COLETTE NYS-MAZURE, mère de famille nombreuse, enseignante, écrivaine, résolument chrétienne
Cher Père,
Permettez-moi de m'adresser à vous, un peu familièrement, comme à un papa. Le mien a été fauché dans un accident de la route à l'orée de la trentaine et j'ai eu des pères de remplacement qui m'ont fait découvrir la valeur de ce titre magnifique, reflet de la paternité de Dieu. Cependant, plus que toutes les mères dont j'ai hérité par la même occasion tragique - ma mère a emboîté le pas de mon père quelques semaines plus tard (1) - et plus que les prêtres qui ont jalonné mon chemin, c'est une religieuse qui m'a révélé l'amour infini de Dieu; elle m'a éveillée à la foi, à l'espérance et à la charité.
Je sais que vous êtes le père de tous, ici en Europe mais tout autant en Afrique ou en Asie, en Australie et dans les Amériques: ce n'est pas rien de composer avec tant de cultures et de sensibilités différentes! Je prie pour que vous ayez la force d'être universel. Je souhaite que vous n'hésitiez pas à aller sur place, comme le faisait Jean-Paul II, afin d'écouter les appels qui montent de chaque terre et de son peuple, d'accroître la dimension démocratique de l'Eglise.
J'appartiens à des familles où hommes et femmes partagent les responsabilités. Comme sa mère avant elle, la tante qui m'a élevée assurait l'éducation de ses quatre enfants mais aussi la charge prenante de femme de médecin de campagne. Et je me réjouis de voir que mes fils ne sont pas moins doués que mes filles pour prendre soin de leurs petits.
Notre aventure vitale est commune et il fait bon avancer en nous tenant la main dans le respect des dons de chacun, de chacune, sans hiérarchie ni sentiment de supériorité. Sans doute parce qu'elles ont porté leurs petits dans leur ventre, les ont mis au monde, et les accompagnent, comme Marie, jusqu'à la mort, les femmes ont rarement le goût du pouvoir; leur intérêt est ailleurs: elles créent la vie et l'entretiennent, elles inventent les mille façons de tisser et retisser les liens fragiles entre les êtres. Vous ne devez pas craindre de leur part la folie des grandeurs, ni la rivalité sournoise pour le pouvoir.

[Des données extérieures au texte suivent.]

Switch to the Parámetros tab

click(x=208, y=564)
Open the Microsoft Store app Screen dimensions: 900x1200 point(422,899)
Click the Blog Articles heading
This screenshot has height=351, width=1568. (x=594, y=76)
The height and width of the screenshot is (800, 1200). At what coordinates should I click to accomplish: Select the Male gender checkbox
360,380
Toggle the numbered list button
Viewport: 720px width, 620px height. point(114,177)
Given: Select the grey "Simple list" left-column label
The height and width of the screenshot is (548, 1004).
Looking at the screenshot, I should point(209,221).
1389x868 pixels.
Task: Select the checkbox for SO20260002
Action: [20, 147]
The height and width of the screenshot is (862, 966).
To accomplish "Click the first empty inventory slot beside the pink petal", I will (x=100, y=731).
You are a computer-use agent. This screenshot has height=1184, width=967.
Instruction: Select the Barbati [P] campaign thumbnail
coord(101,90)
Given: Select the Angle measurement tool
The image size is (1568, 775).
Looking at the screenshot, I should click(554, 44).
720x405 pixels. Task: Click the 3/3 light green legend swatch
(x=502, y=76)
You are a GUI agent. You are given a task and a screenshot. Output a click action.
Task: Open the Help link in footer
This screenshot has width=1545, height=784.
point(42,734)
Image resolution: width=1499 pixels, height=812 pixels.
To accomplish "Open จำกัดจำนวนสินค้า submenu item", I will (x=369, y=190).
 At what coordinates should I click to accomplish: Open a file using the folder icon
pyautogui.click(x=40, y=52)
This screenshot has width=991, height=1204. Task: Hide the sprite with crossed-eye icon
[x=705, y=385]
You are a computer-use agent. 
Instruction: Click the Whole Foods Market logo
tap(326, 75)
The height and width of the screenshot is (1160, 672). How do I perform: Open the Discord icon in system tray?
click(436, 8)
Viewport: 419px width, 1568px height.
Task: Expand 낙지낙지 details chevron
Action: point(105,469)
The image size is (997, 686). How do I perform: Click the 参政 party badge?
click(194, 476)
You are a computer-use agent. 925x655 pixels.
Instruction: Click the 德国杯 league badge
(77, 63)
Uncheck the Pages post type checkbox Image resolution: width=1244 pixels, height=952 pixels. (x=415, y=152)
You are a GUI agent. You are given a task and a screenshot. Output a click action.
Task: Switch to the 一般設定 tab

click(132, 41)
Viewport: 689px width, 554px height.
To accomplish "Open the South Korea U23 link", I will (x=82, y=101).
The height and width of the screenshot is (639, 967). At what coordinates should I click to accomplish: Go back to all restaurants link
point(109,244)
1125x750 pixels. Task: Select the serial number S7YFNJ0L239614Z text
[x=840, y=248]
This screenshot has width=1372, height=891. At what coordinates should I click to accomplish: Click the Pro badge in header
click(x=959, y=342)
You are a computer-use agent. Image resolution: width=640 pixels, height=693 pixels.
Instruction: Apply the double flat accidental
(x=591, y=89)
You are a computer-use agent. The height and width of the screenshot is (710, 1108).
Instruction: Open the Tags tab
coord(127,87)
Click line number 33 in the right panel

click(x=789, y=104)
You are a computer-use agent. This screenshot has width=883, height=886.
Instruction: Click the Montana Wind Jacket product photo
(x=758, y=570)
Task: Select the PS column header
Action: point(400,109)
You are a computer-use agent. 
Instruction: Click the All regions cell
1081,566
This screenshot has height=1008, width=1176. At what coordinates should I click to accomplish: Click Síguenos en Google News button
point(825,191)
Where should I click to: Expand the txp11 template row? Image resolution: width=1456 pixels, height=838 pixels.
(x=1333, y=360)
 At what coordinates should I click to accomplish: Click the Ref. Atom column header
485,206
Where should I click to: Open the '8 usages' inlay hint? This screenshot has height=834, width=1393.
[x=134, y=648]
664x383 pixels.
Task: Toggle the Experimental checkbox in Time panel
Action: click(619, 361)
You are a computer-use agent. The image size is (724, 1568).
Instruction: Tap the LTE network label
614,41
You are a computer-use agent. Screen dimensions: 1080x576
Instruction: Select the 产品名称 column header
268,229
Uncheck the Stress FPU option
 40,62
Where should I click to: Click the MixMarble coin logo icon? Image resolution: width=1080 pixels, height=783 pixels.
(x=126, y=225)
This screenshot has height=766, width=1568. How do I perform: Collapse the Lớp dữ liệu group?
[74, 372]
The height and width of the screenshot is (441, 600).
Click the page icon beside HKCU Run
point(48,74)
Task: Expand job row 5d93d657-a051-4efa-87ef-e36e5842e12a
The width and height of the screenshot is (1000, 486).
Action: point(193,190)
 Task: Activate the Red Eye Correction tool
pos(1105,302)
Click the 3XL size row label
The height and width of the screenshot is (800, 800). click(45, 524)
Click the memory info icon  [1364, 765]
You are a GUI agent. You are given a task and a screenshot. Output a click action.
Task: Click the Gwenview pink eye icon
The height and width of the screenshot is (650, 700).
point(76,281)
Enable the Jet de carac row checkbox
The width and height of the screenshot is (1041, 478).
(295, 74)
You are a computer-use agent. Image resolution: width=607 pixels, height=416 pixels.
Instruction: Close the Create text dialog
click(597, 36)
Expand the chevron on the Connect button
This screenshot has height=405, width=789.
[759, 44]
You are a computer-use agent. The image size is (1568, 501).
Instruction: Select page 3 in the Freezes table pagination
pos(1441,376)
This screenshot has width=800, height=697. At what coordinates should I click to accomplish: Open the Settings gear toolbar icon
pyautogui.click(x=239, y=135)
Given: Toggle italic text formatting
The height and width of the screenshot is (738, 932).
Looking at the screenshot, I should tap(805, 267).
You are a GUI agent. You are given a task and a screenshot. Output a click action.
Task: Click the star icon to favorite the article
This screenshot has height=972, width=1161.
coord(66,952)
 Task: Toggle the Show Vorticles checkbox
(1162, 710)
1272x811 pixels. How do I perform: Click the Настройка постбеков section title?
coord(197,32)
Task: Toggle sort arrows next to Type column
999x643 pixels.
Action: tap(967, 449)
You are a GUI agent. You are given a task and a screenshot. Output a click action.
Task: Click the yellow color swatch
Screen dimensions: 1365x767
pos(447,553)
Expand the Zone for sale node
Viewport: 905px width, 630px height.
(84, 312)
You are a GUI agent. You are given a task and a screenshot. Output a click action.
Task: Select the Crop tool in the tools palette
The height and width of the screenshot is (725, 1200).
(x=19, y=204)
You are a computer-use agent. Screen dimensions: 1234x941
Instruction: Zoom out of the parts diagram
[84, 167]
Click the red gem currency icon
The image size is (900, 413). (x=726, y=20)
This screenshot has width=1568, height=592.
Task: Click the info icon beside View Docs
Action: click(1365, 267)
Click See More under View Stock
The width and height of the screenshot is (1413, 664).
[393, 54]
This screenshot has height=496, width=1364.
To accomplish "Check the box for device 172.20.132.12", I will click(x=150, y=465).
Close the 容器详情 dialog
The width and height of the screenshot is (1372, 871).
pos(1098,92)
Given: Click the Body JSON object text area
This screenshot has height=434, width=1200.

Laissez-moi vous confier un des malaises profonds que je ressens dans notre Eglise. Je vais vous demander un effort d'imagination, mais n'est-ce pas indispensable lorsqu'on tente de quitter son point de vue pour envisager celui de l'autre? Pouvez-vous imaginer un seul instant notre Eglise sous la houlette exclusive des femmes? Les choeurs et les conclaves peuplés uniquement de robes noires, blanches ou rouges, résonnant des voix des femmes auxquelles serait réservé le droit de célébrer la passion et la résurrection du Christ, d'administrer les sacrements, de gouverner... Impossible, me direz-vous, injuste puisque l'humanité est constituée de presque autant d'hommes que de femmes.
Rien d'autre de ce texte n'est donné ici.